Yannick Koehler wrote:
First, I am new to this mailing list, so I am trying to be extra careful. I am using FreeRADIUS locally and its memory in a particular situation keep increasing by a lot. Basically, I see a RADIUS exchange that fails (timeout) before reaching the ACCEPT/REJECT. I traced the memory and debugged a lot to find out that the tls_new_session() inside tls.c is invoked and allocated a tls_session_t of 64k, then that structure is kept in memory without any means that I could found to be cleared when the RADIUS exchanged terminate abruptly.
See "max_sessions" in the eap module. Set it to "2", and you'll see that the third session will be refused. See also "timer_expire". Set it to "5", and when you try a new EAP session, any sessions older than 5 seconds will be removed.

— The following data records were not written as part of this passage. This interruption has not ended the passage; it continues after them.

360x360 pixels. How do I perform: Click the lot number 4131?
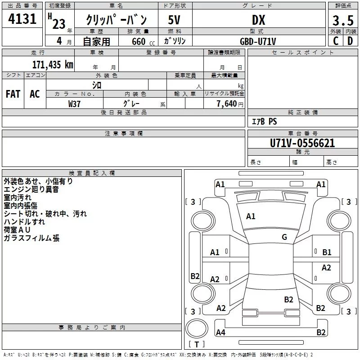coord(22,19)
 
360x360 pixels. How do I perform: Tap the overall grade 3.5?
coord(343,20)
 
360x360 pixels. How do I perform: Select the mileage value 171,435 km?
coord(53,65)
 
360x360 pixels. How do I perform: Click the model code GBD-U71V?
coord(258,41)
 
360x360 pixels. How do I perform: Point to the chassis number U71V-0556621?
coord(302,143)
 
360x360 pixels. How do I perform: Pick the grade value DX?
coord(258,20)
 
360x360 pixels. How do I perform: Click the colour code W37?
coord(74,104)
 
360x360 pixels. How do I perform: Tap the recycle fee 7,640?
coord(227,104)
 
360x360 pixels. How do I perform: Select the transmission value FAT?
coord(13,94)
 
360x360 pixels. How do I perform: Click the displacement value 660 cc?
coord(143,42)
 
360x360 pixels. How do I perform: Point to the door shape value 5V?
coord(174,20)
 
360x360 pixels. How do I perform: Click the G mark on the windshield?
coord(284,237)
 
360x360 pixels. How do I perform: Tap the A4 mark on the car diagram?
coord(220,332)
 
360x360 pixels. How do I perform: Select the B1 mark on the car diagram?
coord(327,252)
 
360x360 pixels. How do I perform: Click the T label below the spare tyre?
coord(197,344)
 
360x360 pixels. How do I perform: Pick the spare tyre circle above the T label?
coord(197,328)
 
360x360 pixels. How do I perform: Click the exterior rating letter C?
coord(336,41)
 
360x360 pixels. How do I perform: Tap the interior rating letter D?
coord(350,41)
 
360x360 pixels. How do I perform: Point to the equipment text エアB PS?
coord(264,121)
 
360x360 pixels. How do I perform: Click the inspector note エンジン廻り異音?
coord(31,189)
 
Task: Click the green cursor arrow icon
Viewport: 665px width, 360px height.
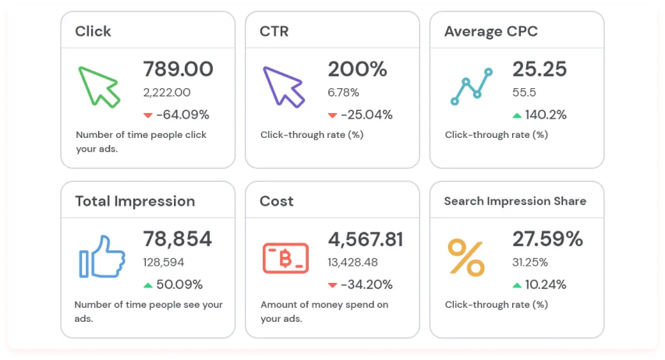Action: pyautogui.click(x=99, y=86)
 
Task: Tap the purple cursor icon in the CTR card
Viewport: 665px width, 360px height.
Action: pyautogui.click(x=283, y=86)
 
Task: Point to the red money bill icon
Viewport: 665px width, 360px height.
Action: pyautogui.click(x=285, y=257)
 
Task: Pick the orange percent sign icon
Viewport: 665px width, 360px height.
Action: pyautogui.click(x=466, y=257)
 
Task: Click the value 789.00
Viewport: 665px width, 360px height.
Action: pyautogui.click(x=178, y=69)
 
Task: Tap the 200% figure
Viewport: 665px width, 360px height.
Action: pyautogui.click(x=357, y=69)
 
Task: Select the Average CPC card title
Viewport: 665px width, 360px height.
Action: pyautogui.click(x=490, y=31)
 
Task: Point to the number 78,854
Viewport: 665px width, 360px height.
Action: pyautogui.click(x=178, y=239)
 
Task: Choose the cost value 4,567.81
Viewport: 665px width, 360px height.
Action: pyautogui.click(x=366, y=239)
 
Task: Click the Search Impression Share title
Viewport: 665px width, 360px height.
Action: pyautogui.click(x=515, y=201)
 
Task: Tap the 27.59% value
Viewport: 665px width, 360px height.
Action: pyautogui.click(x=547, y=239)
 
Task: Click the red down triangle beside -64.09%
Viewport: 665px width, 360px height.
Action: pyautogui.click(x=148, y=115)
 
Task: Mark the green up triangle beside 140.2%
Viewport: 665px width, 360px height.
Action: pyautogui.click(x=517, y=115)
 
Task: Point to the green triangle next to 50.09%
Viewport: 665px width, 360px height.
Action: pyautogui.click(x=148, y=285)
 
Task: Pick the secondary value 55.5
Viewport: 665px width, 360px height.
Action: pyautogui.click(x=523, y=92)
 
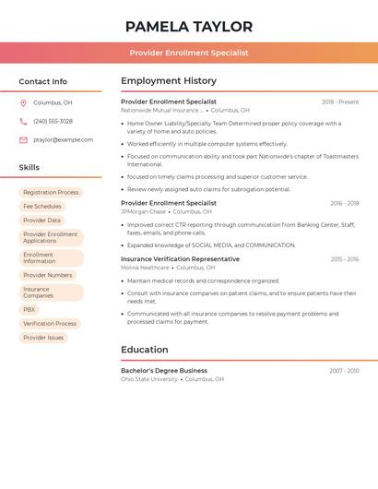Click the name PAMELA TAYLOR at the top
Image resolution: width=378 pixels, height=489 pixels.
click(x=189, y=27)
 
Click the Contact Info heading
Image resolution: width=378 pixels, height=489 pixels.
click(x=43, y=82)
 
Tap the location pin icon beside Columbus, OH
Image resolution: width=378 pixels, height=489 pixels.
click(x=23, y=103)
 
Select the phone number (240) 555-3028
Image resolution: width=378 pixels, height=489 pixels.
click(x=53, y=122)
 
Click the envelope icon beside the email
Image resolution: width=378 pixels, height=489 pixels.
click(x=23, y=140)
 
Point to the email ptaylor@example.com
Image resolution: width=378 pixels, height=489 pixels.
click(x=63, y=140)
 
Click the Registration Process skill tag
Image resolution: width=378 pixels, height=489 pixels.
click(x=51, y=193)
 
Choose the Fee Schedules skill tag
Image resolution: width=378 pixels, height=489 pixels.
click(x=42, y=207)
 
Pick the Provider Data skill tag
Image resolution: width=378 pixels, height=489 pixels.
click(x=41, y=221)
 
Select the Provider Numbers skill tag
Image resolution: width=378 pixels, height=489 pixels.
click(x=47, y=275)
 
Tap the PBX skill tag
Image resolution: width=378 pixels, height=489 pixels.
click(x=30, y=310)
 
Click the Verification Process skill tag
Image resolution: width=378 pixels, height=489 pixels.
click(x=50, y=324)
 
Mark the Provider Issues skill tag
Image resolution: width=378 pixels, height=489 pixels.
click(x=43, y=338)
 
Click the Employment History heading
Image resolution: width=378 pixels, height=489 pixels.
click(x=169, y=81)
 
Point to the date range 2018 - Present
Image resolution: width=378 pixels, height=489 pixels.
click(x=340, y=102)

I can repeat this over and over and there appear to be no limit as to how much FreeRADIUS can steal from my main memory. Considering that I saw that memory leak in the past are seen as security issue, I am therefore wondering if I am right or not. I could not find any timeout or clean up behavior to ensure that first the number of TLS session is capped and second that if the RADIUS exchange is stopped before the end that the associated tls session gets cleared, so I help here would be appreciated.
The tls data structure is tied to an EAP session. The EAP session is managed by a handler. That handler is in turn managed. See src/modules/rlm_eap/mem.c.
One could reproduce something like that by sending a RADIUS Access Request with a EAP Identity Response and at the reception of the RADIUS Access Challenge, just ignore it and keep sending new RADIUS Access Request with new EAP Identity Response.
Try it with the above configuration. You should see that there are limits both on the number of sessions, and how long each session is allowed to last. Alan DeKok.